Monday kicked off my return to formal training and quest a great race at St. George. I was just a little tiny bit anxious to get moving again so started training a bit more frequently last week. On Wednesday I was on my 4th run of the week on the trails of Harbison Forest when I sprained my ankle on a rock or root disguised under fall foliage. It's healed enough to run again now although the foot is still a colorful with purple/green/yellow hues. Ah, the colors of Autumn.
As for the ironman specific training, I'm going to experiment with completely different approach than any I've done before. In the past I've used a fairly standard periodization approach where I would build volume for 3 weeks and then recover for 1 week. Each cycle would build on the previous one until I had no more time available and I was good form. While I can't argue with the race results that have come from this approach, my complaint comes from the plateau I reached earlier this year. The level where I plateaued was good enough to win some races and generally be competitive every time I toed the line, but we're not really looking for "good enough" are we? No, we are hoping to become the best possible. My goal is to race ironman on the world stage against the world's best. And I'm not "looking for clues", I truly believe I can get more out of this mind and body (and also spend even more time with my family) by taking a different approach. That's the goal.

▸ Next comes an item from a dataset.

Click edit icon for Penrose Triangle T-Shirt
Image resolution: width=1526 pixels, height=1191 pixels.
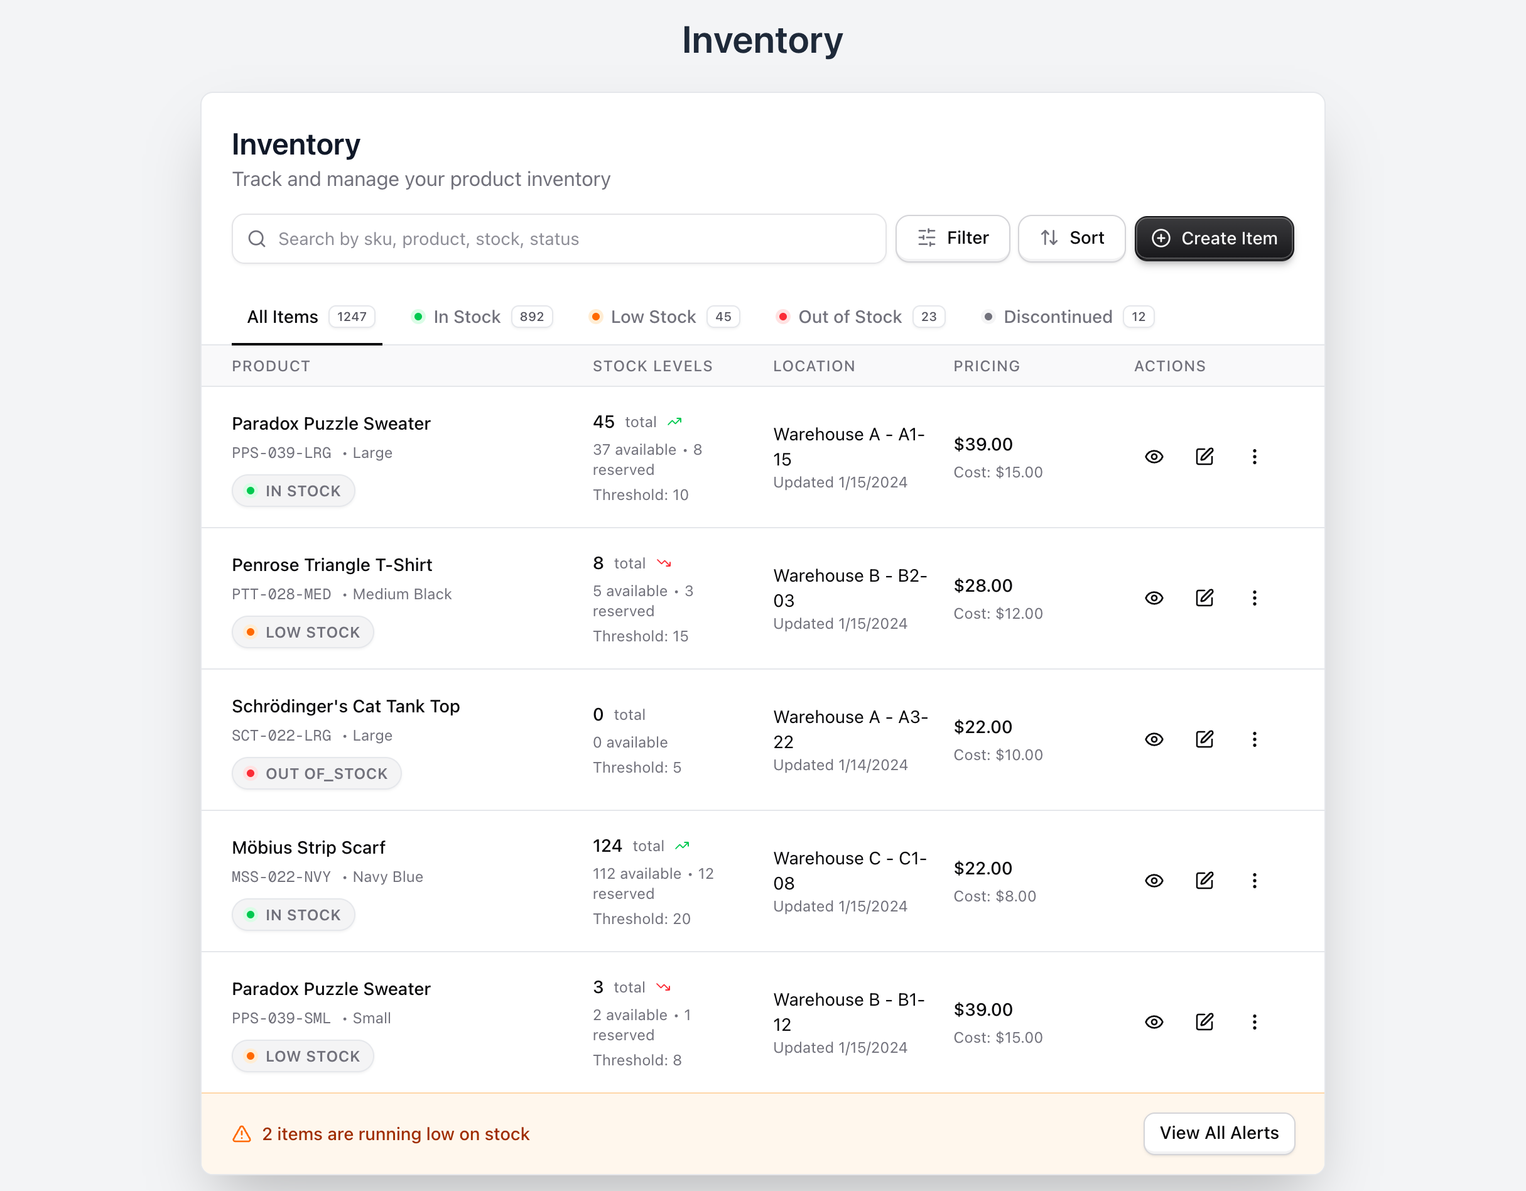1204,598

- Consistency: Nothing new here, I'm a big believer that consistency leads to great performances, and as such, I like to operate on a "basic week", which is a repeatable weekly schedule. This year I'm calling it my "basic cycle" because it's a two week cycle that I'll repeat with the two weeks being quite different from each other.
- Running Frequency: Nothing new here either, it builds durability in the body. I like to run just about every day even if only 20-40 minutes.
- Specificity: This is where I failed in the past. If you know me you've probably heard me say that I usually race faster than I train. That's great, but what if I trained as fast as I raced? Then how fast would I race? For St. George, specificity means hills, hills, and more hills at race intensity. While it will be a challenge to duplicate the terrain of Utah on the bike a, I've already scoped out some very hilly run routes that will give me nearly the elevation change as the St. George marathon.
- Recovery: This is another area where I've failed badly in the past. Not surprising since specificity and recovery tend to go hand in hand. Lack of recovery left me in a state of grey for many consecutive months ... unable to push as hard as I should in training (e.g. specificity)
- Getting Lean: I'm 5'11" (180.3 cm) and spent most of last season at 158 lbs (71.8 kg) at around 9% body fat. Losing 5lbs from last years race weight (that's 11 lbs from my weight today) would put me around 153 lbs /69.5 kg and 6% body fat. I believe this would pay huge dividends on a course like St. George that has such a massive amount of climbing on the bike and run.